# Wie stabil ist Derby?



## richardkrieger (11. Okt 2006)

Hallo,

versuche gerade was mit Derby zu machen, habe schon mit letzter und vorletzter Version probiert:
1. Feld wird nicht gefunden wenn Feldbezeichnung klein erfasst wurde, also "BEZEICHNUNG" ist OK, "bezeichnung" wird nicht gefunden
2. Das letzte Feld wird nicht gefunden, egal wie es geschrieben wird
3. Bei der letzter Version kann dbEdit nicht sauber Disconnecten
4. egal ob man dbEdit Disconnectet hat oder nicht - die Datenbank bleibt offensichtlich nach einem Zugriff mit dbEdit gesperrt. Es hilft nur die IDE(Eclipse) neu zu starten.

hat überhaupt jemand was mit Derby gemacht? Wenn ja und wenn es OK war, sagt mir bitte, welche Version.

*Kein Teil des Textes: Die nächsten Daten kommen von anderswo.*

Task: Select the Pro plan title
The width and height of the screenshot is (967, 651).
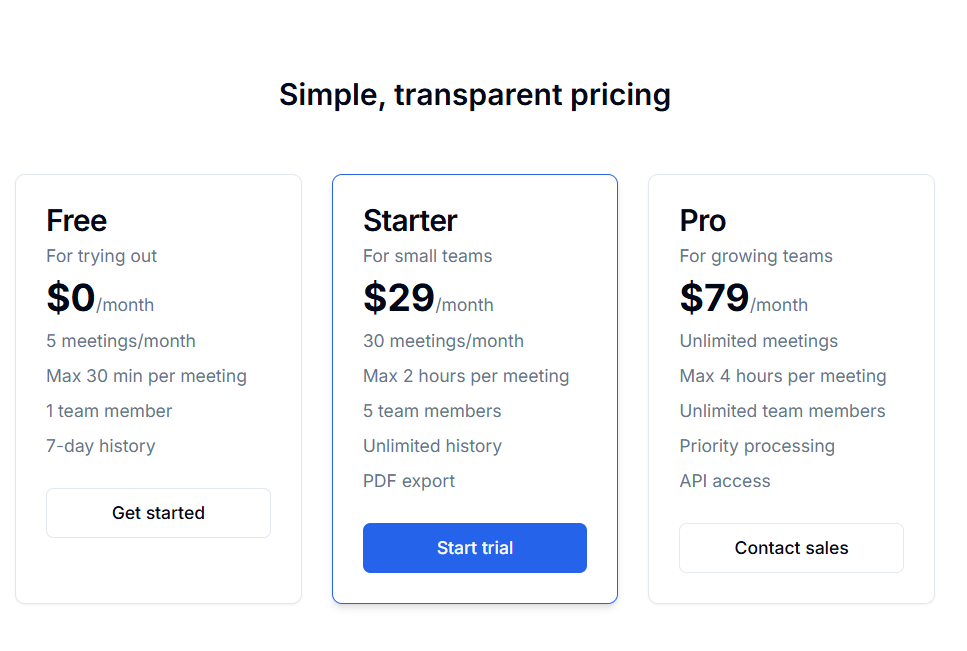Action: tap(703, 220)
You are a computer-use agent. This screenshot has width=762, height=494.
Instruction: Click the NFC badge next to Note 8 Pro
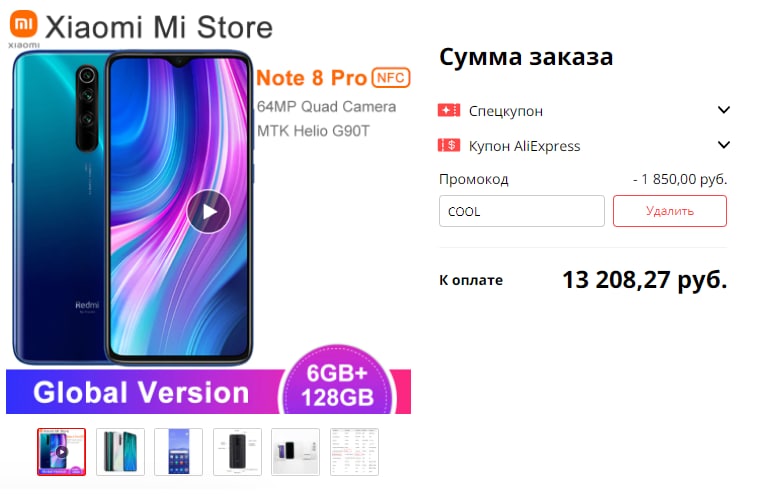pos(391,78)

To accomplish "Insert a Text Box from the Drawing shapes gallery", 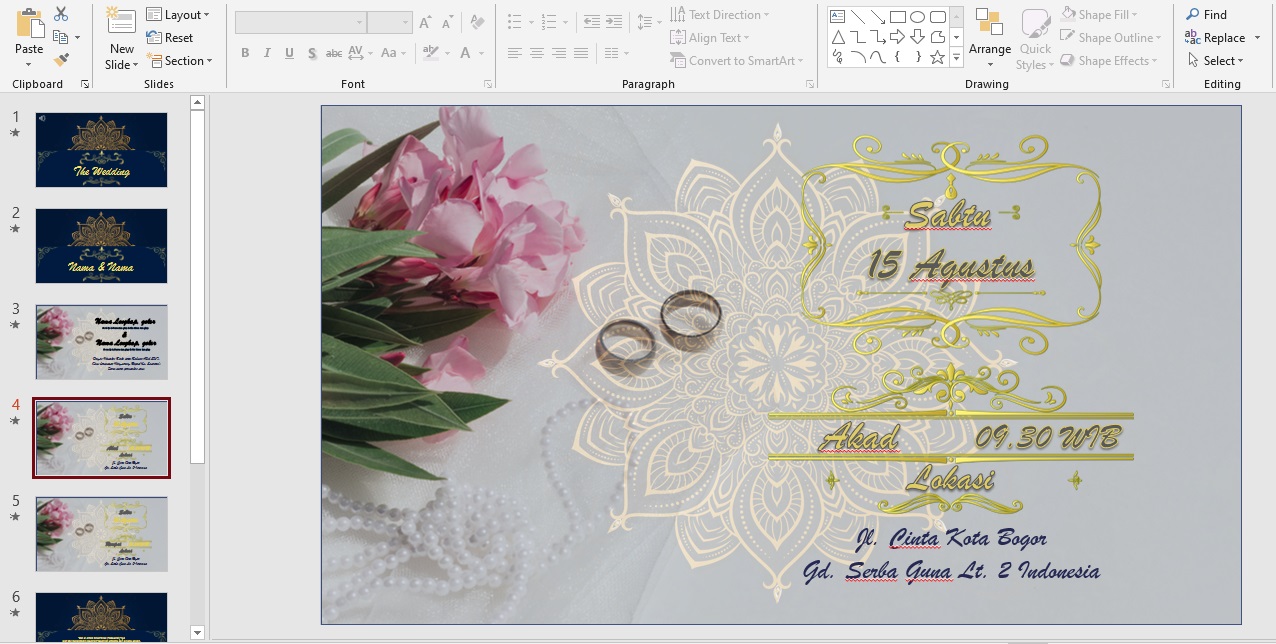I will pyautogui.click(x=838, y=16).
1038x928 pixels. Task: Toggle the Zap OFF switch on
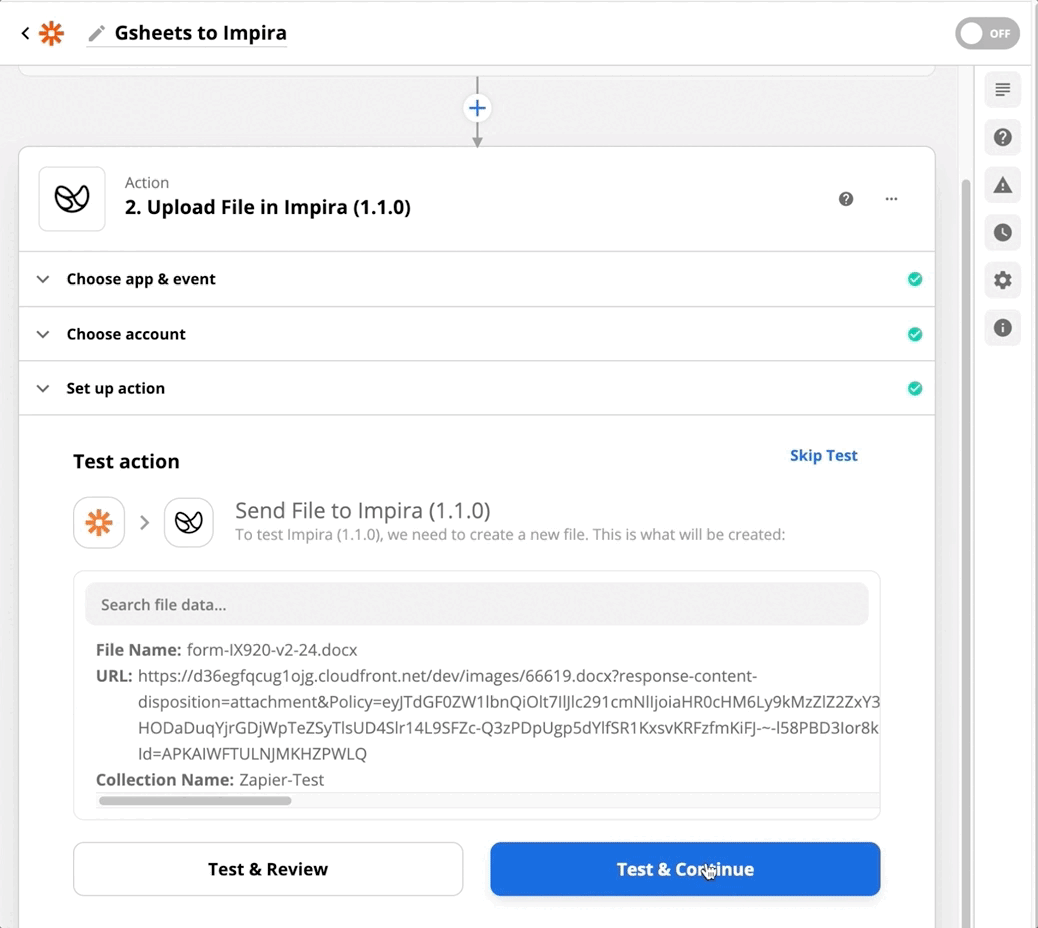pyautogui.click(x=987, y=33)
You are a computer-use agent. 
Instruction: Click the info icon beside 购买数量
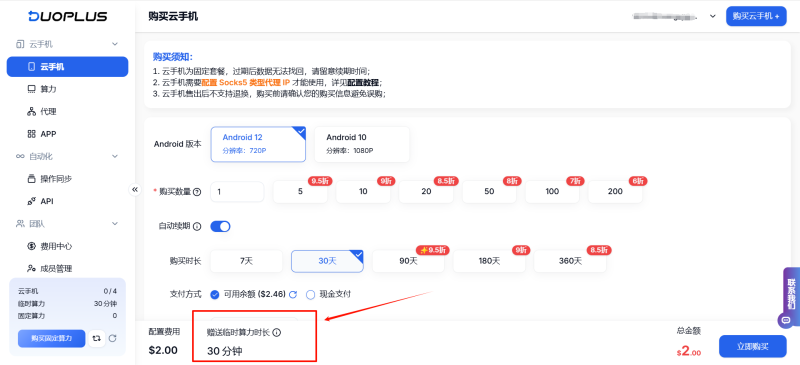197,192
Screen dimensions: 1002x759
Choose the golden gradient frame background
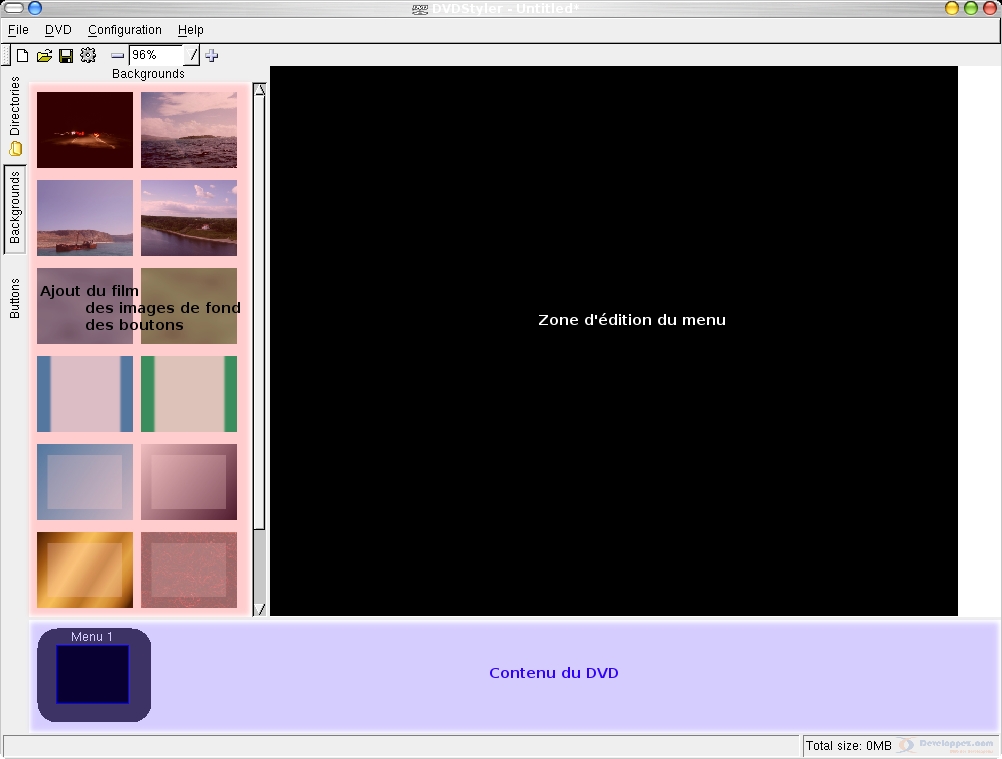[85, 569]
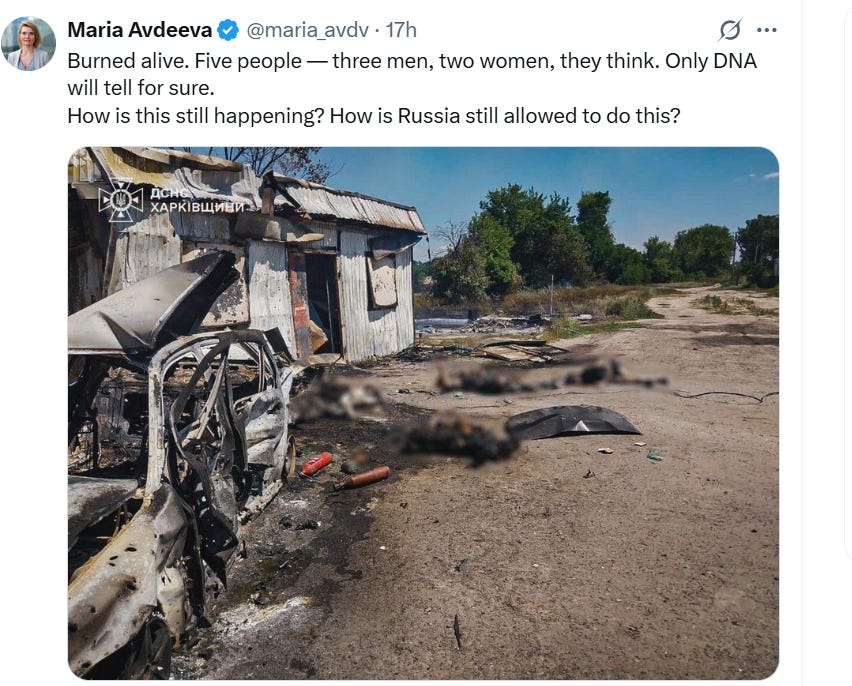Click the text 'will tell for sure.'
The image size is (852, 686).
coord(141,88)
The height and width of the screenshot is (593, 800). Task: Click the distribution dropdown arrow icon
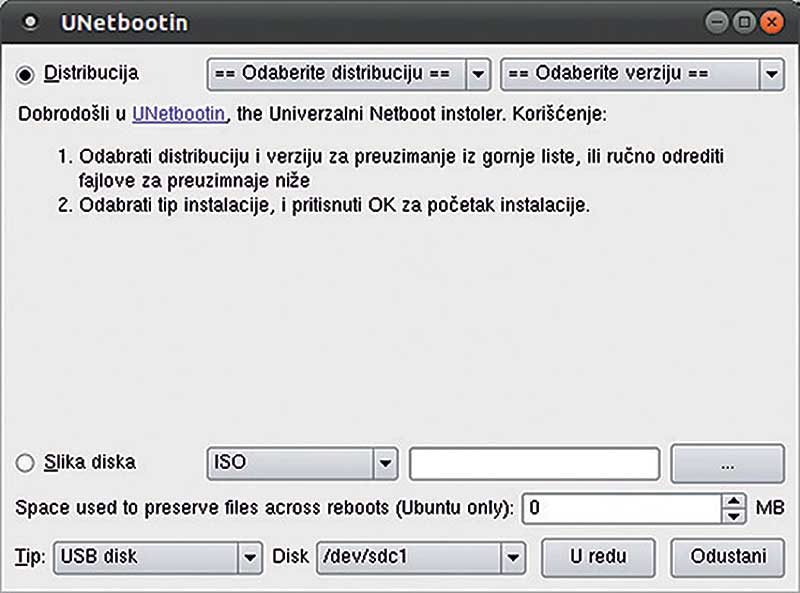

Mittlerweile überlege ich mir wirklich, ob ich es nicht mit HSQLDB probieren soll.

Gruss Richard


----------



## Guest (11. Okt 2006)

Shon gelesen? http://www.eclipse.org/articles/Article-EclipseDbWebapps/article.html


----------



## richardkrieger (12. Okt 2006)

Vielen Dank für den Link!!!

Die Doku ist sehr gut!


----------